> _TASK PROMPT_
Will you return, word for word, only the lines from the top of the data below down to and including the one with "Task: Uncheck the Avg Opp Value checkbox"?

Collected data
-=-=-

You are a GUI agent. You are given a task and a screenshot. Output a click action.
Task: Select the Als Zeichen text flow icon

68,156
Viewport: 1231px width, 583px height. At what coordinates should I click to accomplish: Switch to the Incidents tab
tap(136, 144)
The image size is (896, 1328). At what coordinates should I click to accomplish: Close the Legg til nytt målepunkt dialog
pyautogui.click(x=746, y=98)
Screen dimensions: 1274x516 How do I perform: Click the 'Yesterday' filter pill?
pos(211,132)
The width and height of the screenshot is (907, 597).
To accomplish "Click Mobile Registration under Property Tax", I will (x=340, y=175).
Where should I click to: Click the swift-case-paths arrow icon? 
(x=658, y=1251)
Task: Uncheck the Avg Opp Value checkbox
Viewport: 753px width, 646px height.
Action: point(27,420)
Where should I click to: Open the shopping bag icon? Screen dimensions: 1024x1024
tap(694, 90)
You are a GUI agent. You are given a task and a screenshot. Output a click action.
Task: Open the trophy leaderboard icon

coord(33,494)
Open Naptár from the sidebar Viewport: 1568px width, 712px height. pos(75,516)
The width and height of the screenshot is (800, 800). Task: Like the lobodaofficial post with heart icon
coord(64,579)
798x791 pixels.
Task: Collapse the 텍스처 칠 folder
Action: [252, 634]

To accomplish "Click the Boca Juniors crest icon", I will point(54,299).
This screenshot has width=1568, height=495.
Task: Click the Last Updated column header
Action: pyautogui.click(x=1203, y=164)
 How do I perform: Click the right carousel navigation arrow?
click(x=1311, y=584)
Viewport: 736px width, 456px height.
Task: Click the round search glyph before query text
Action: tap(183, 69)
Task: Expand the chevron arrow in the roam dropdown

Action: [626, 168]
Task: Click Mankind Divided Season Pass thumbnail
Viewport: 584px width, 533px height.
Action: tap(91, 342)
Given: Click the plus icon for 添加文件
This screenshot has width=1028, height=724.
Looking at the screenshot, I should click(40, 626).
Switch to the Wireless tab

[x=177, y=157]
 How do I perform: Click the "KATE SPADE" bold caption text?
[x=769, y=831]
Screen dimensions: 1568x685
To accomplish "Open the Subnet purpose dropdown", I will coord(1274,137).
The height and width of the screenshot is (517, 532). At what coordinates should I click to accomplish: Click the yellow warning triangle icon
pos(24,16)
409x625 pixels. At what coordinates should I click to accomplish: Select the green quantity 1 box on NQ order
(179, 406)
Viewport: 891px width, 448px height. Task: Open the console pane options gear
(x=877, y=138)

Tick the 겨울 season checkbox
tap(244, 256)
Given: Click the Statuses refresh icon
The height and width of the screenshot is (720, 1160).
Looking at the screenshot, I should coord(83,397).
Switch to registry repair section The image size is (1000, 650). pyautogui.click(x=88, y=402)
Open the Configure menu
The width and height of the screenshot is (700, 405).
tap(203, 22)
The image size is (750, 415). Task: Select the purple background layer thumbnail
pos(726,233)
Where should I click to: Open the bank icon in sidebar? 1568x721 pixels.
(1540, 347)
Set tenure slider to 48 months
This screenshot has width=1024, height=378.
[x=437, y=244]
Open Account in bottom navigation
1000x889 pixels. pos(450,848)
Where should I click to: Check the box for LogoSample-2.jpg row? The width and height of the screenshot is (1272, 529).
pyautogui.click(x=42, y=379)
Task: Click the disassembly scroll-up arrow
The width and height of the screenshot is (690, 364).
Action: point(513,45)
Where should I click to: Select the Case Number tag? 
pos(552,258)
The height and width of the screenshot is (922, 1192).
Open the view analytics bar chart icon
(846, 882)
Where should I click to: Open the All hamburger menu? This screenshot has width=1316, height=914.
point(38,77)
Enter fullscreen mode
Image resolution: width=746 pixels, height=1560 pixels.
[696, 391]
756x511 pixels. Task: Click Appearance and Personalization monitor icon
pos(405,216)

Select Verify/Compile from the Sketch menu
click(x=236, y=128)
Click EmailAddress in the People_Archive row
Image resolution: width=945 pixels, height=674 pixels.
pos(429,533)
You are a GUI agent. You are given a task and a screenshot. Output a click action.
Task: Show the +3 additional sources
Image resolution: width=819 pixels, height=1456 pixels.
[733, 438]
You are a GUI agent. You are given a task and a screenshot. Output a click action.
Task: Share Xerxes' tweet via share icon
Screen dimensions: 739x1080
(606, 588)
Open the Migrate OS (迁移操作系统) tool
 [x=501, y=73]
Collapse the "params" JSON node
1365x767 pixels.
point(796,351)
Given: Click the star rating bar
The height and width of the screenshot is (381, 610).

-=-=-

> _REPLY TO THE EXERCISE_
You are a GUI agent. You are given a task and a screenshot. Output a click action.
Task: Select the Als Zeichen text flow icon

68,156
Viewport: 1231px width, 583px height. At what coordinates should I click to accomplish: Switch to the Incidents tab
tap(136, 144)
The image size is (896, 1328). At what coordinates should I click to accomplish: Close the Legg til nytt målepunkt dialog
pyautogui.click(x=746, y=98)
Screen dimensions: 1274x516 How do I perform: Click the 'Yesterday' filter pill?
pos(211,132)
The width and height of the screenshot is (907, 597).
To accomplish "Click Mobile Registration under Property Tax", I will (x=340, y=175).
Where should I click to: Click the swift-case-paths arrow icon? 
(x=658, y=1251)
Task: Uncheck the Avg Opp Value checkbox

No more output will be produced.